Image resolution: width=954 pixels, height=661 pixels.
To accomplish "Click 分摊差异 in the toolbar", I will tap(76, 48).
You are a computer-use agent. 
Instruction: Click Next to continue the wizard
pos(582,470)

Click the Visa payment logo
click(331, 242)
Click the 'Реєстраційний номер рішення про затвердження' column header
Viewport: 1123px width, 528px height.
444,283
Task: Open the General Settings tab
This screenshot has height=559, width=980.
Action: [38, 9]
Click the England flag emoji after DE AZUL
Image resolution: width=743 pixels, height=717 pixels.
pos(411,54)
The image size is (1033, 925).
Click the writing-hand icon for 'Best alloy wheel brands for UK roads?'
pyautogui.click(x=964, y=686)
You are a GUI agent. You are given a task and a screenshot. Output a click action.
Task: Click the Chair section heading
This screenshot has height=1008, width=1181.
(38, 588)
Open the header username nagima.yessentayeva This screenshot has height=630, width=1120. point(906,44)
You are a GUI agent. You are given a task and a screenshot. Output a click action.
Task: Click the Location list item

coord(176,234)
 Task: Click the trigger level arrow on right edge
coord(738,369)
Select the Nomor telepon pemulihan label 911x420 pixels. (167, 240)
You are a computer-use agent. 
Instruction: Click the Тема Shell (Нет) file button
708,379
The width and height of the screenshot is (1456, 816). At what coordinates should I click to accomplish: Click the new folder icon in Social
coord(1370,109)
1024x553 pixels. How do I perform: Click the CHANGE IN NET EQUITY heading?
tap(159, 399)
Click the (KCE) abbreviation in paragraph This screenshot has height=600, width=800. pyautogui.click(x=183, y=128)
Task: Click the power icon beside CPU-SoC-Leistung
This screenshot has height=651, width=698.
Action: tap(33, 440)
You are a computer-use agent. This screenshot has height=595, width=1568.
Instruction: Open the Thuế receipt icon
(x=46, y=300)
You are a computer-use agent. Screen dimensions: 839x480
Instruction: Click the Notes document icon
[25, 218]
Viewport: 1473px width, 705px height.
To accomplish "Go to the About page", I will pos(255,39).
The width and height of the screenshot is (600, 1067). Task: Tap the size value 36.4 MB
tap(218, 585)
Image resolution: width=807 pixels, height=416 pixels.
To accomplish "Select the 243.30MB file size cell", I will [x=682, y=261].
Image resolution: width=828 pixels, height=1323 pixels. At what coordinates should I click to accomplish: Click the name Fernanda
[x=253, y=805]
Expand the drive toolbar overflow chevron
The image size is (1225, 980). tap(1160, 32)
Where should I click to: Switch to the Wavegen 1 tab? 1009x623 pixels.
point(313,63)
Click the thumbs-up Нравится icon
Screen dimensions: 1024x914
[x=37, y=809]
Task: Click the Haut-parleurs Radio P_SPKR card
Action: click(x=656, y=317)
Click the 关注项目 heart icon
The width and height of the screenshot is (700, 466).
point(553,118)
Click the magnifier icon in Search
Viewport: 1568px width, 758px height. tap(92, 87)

> Work request
Counting only lines above that contain the string "will", report how many there are and write nothing further.

> Output of the task
3